Le débat est relancé : au moment où tant de gouvernements écrivent leurs budgets à l’encre rouge, les riches fournissent-ils leur part de l’assiette fiscale ?

La question a d’abord surgi aux États-Unis, où deux camps ont monopolisé une partie de l’été sur la question du relèvement du plafond de la dette américaine : si le débat a été si long et acrimonieux, c’est que la droite américaine se refusait à considérer l’imposition de toute nouvelle taxe et voulait forcer le président Barack Obama à nécessairement réduire les dépenses sociales des États-Unis.

Le président a reçu l’aide d’un allié inattendu en Warren Buffett, le multi-milliardaire qui dispute avec son partenaire de bridge Bill Gates le titre d’homme le plus riche du pays, sinon du monde. Il a été transparent en révélant sa facture de taxes de 2010 (presque 7 millions $ US) sur des revenus imposables de 40 millions $ US. Un taux de taxation de 17,4 %, a-t-il précisé, « moins que les 20 autres personnes de son bureau », qui ont dû verser entre 33 et 41 % de leurs chèques de paie.

M. Buffett a conclu qu’il avait suffisamment bénéficié des largesses publiques de son gouvernement et qu’il n’était nullement contre l’idée d’augmenter son fardeau fiscal.

Dans le sillon, 16 des plus grandes fortunes de la France l’ont imité. Ils ont laissé savoir au gouvernement de Nicolas Sarkozy qu’ils étaient prêts à faire leur part. Mais elles étaient plus nuancées : elles ont fait savoir qu’il s’agirait là « d’une contribution exceptionnelle ». Lisez là qu’elles étaient prêtes à payer un an ou deux, pour donner l’exemple, mais pas de façon éternelle. Et que le montant à verser devait être « raisonnable ».

Le gouvernement français étudie depuis plusieurs mois divers scénarios qui mèneraient à une contribution accrue de peut-être 10 000 $ par quelque 30 000 « ultra-riches » (plus de 700 000 $ de revenus nets par an)… Des « pinottes » ont qualifié certains, « un symbole important », ont clamé les autres.

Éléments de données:

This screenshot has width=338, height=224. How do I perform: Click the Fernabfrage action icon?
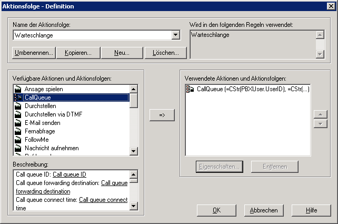(x=18, y=131)
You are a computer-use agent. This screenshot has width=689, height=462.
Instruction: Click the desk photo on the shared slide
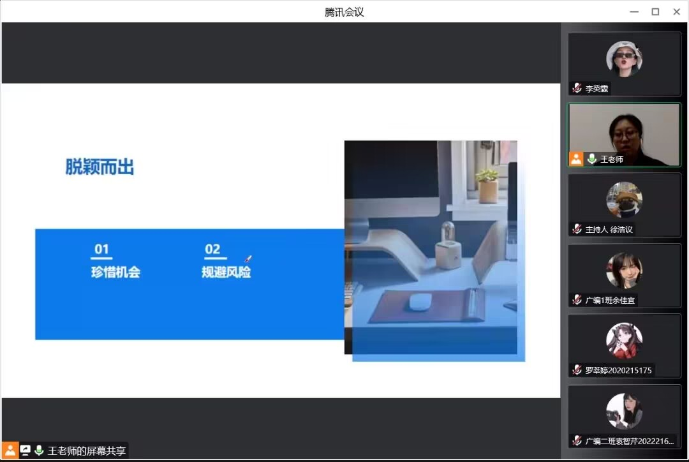431,247
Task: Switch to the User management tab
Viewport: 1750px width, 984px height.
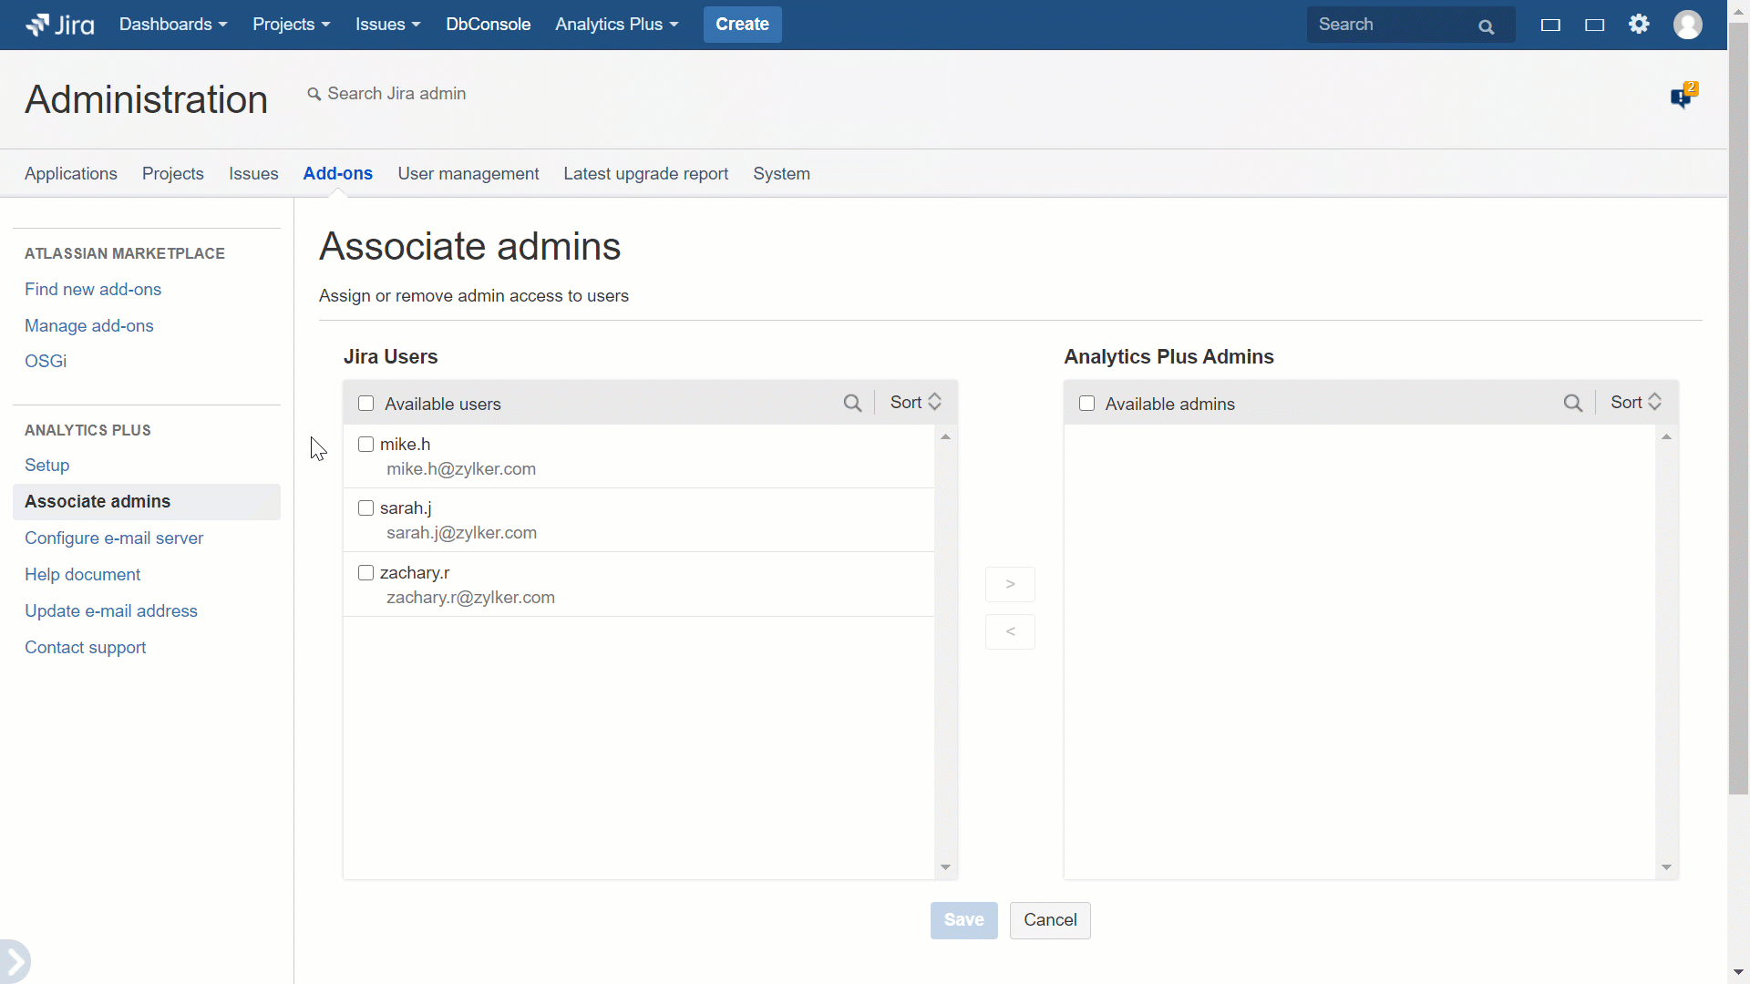Action: [x=468, y=174]
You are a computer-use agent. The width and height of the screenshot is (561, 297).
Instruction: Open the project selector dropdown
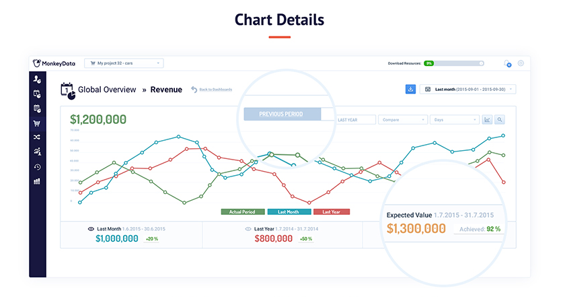124,63
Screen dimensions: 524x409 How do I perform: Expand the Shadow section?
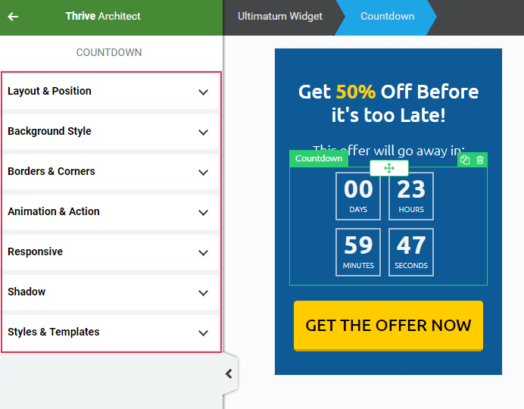tap(111, 292)
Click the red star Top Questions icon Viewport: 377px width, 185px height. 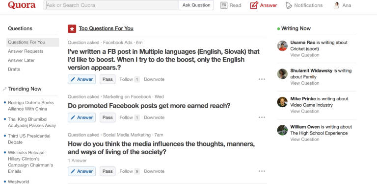coord(72,28)
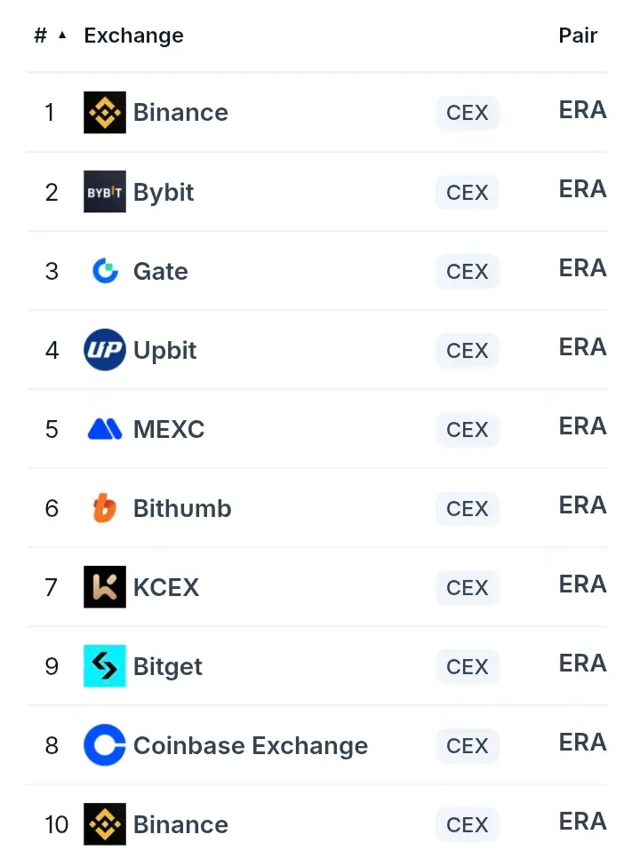
Task: Click the Gate exchange logo
Action: pos(105,271)
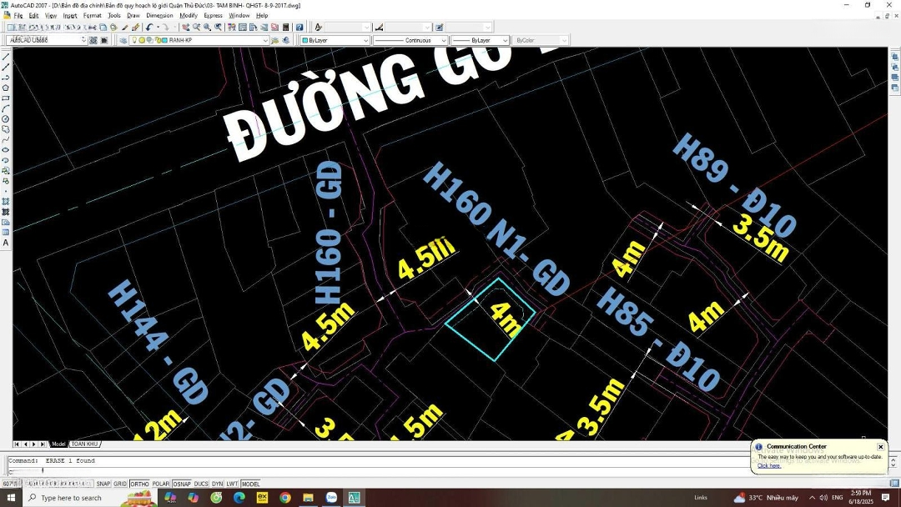Open the ByLayer color control dropdown
901x507 pixels.
click(x=365, y=40)
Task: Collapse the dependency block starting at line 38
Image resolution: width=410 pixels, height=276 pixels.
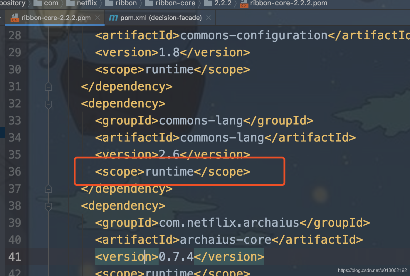Action: 48,207
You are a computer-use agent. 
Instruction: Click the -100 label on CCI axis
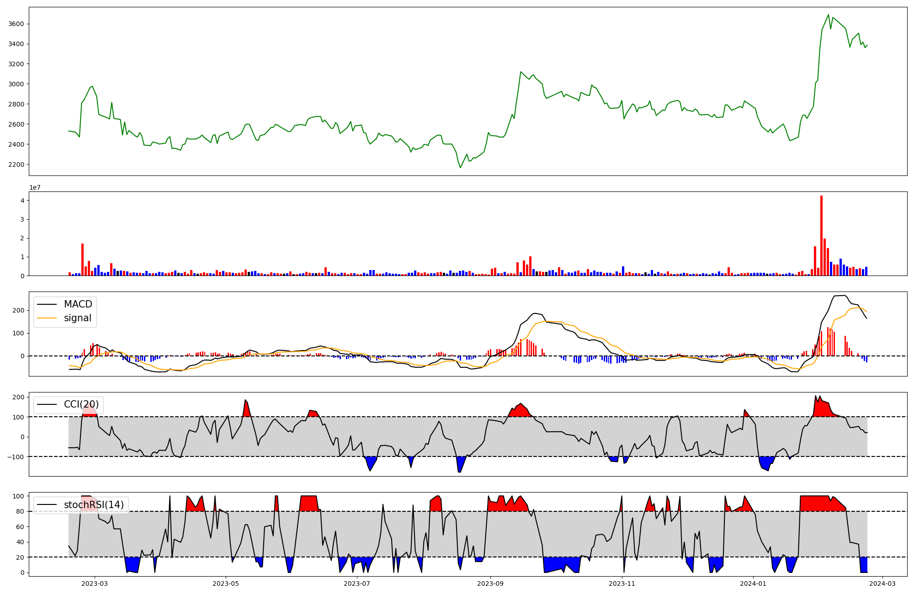(x=15, y=457)
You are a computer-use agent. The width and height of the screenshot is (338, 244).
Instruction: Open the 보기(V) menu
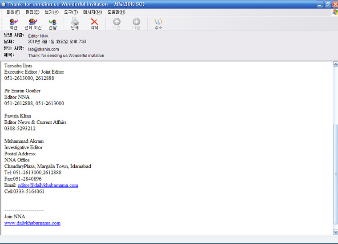(x=52, y=12)
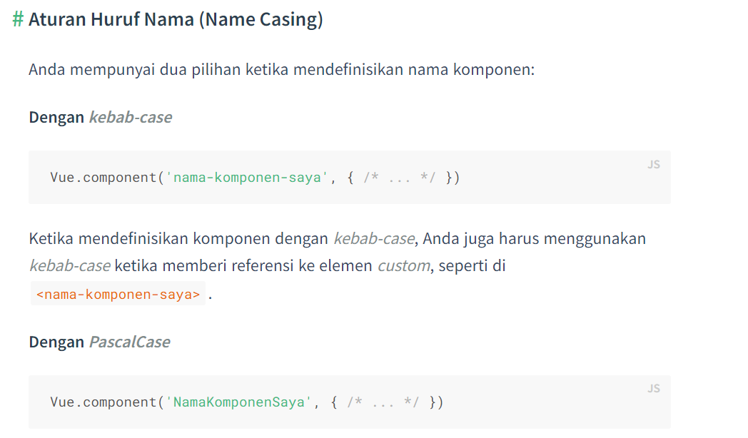Click the # anchor beside the heading
Screen dimensions: 748x438
(x=18, y=19)
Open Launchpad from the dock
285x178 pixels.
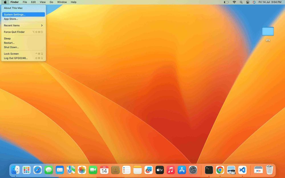(x=27, y=170)
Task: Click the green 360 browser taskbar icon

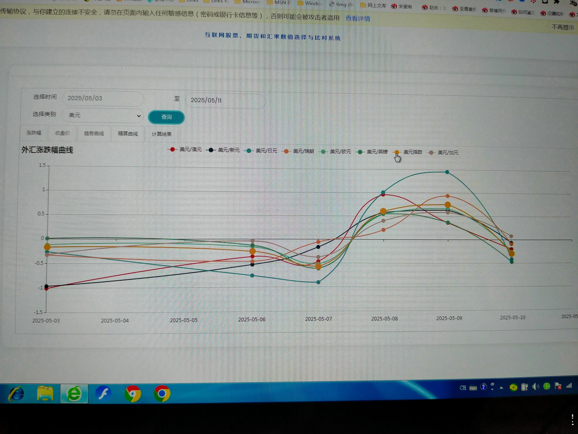Action: click(x=74, y=394)
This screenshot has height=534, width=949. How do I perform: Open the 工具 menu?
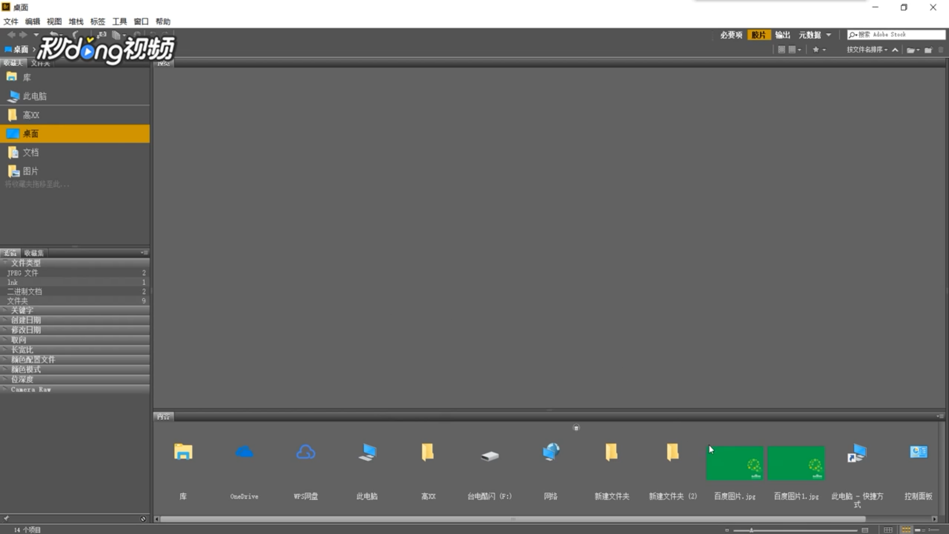point(119,21)

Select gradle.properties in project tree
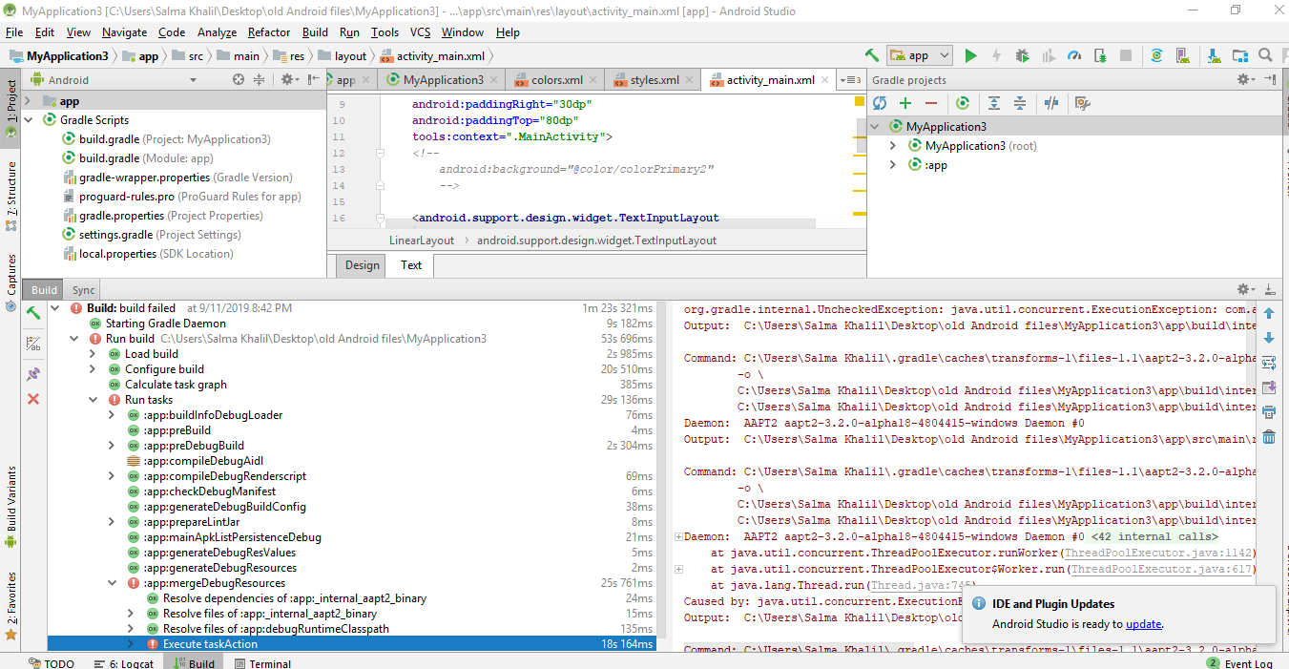point(120,216)
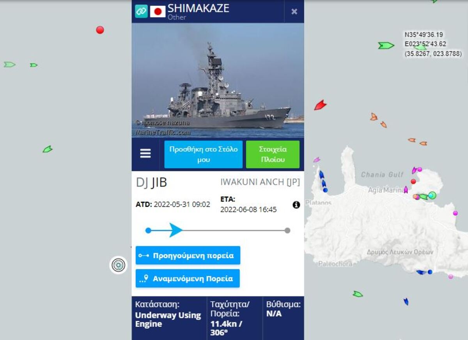The width and height of the screenshot is (468, 340).
Task: Open the hamburger menu in the vessel panel
Action: pos(145,154)
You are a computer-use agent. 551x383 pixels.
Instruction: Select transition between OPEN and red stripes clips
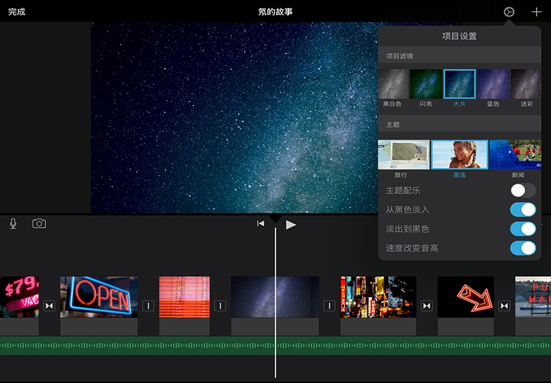(148, 306)
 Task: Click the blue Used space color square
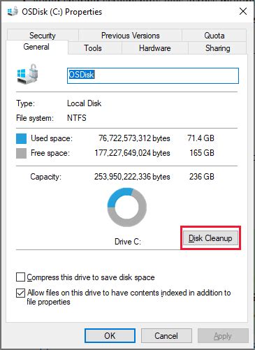click(x=21, y=138)
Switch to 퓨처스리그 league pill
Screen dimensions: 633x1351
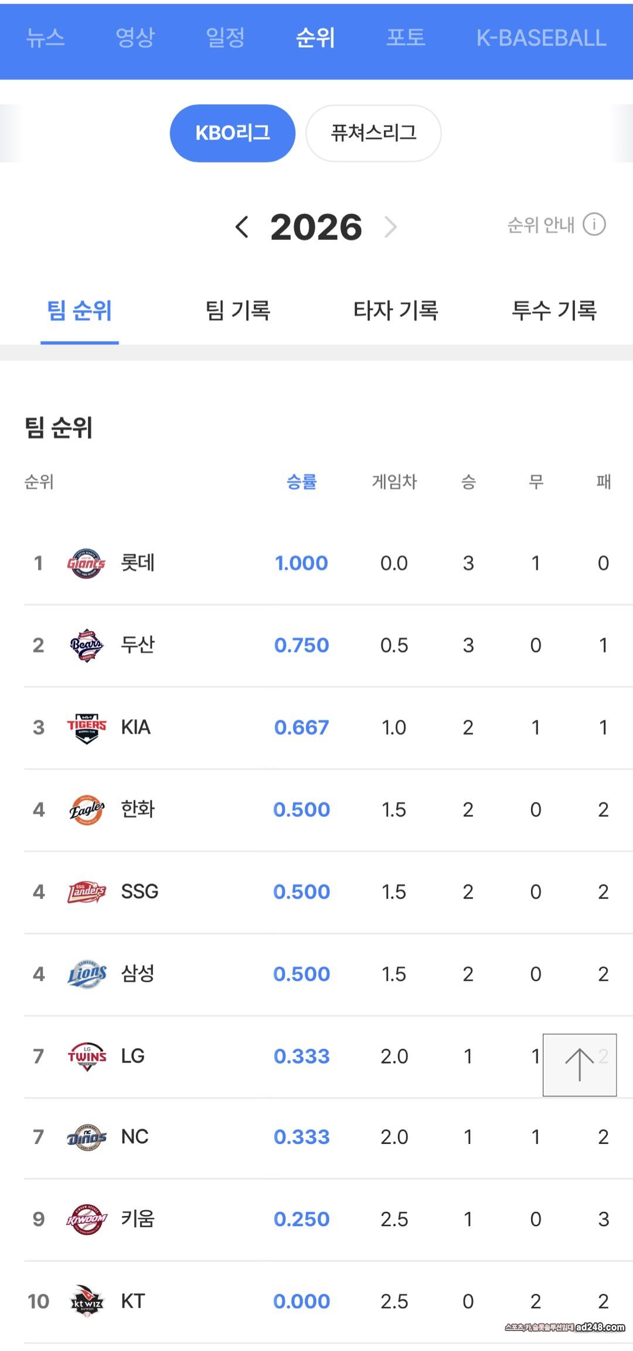coord(373,133)
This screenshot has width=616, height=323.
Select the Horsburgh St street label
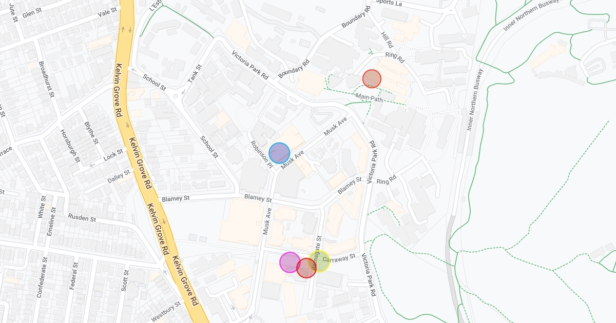(x=69, y=146)
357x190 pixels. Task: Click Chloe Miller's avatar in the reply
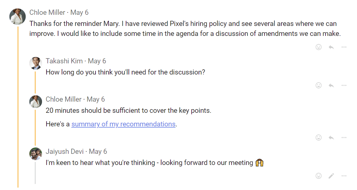35,102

Consignes:
**1)** Traduisez en anglais cette phrase de l’extrait sur l’impôt des riches : « M. Buffett a conclu qu’il avait suffisamment bénéficié des largesses publiques de son gouvernement et qu’il n’était nullement contre l’idée d’augmenter son fardeau fiscal. »
**2)** Modifiez l’extrait sur l’impôt des riches : recopiez-le de « Le président a » à « chèques de paie. », en mettant « partenaire de golf » à la place de « partenaire de bridge ».
**3)** Prolongez le texte sur la part d’impôt payée par les riches à la suite de sa dernière phrase.

Résultats finaux:
**1)** Mr. Buffett concluded that he had benefited enough from his government’s public largesse and that he was in no way opposed to the idea of increasing his tax burden.

**2)**
Le président a reçu l’aide d’un allié inattendu en Warren Buffett, le multi-milliardaire qui dispute avec son partenaire de golf Bill Gates le titre d’homme le plus riche du pays, sinon du monde. Il a été transparent en révélant sa facture de taxes de 2010 (presque 7 millions $ US) sur des revenus imposables de 40 millions $ US. Un taux de taxation de 17,4 %, a-t-il précisé, « moins que les 20 autres personnes de son bureau », qui ont dû verser entre 33 et 41 % de leurs chèques de paie.

**3)**
Ailleurs aussi, les pays veulent mettre davantage à contribution les citoyens plus aisés. En Italie, en Grèce, notamment. Il y en a même qui tentent de ramener sur la table la question d’un taux de taxation unique (flat tax) qui impose un même pourcentage à tous les contribuables, riches et pauvres. Les militants anti-pauvreté s’y attaquent toujours avec vigueur : pour eux, un gagne-petit à 20 000 $ est proportionnellement plus affecté par une facture d’impôt de 2000 $ (en présumant un taux de 10 %) qu’un riche professionnel qui déclare 200 000 $ de revenus… et doit payer 20 000 $ à l’État.

Au Canada, le débat est bien tranquille. Il y a bien, chaque printemps, un appel de la droite pour un taux unique, ce qui simplifierait les rapports d’impôts et mettrait la plupart des 45 000 employés de l’Agence de revenu du Canada au chômage. Le seul qui aborde de temps en temps la question publiquement est le Beauceron Maxime Bernier, de la frange libertarienne du Parti conservateur du Canada.

Alors, les riches paient-ils leur juste part ? De façon assez nette, les Canadiens ne semblent pas le croire. Ils sont convaincus que la classe moyenne porte un trop large fardeau fiscal, entre les pauvres qui bénéficient des largesses de programmes sociaux et les riches qui profitent d’échappatoires fiscaux qui mettent une part de leurs revenus à l’abri des regards de l’État.

L’appel de Warren Buffett est significatif : non seulement est-il temps pour lui et ses riches amis de payer davantage, mais il a déboulonné au passage l’un des arguments-clés des apôtres des impôts toujours plus bas, dont les conservateurs canadiens font partie : garder les impôts bas favorise le réinvestissement des sommes épargnées qui font rouler l’économie, ce qui profite à tous (trickle-down economics). C’est de la foutaise, dit M. Buffett.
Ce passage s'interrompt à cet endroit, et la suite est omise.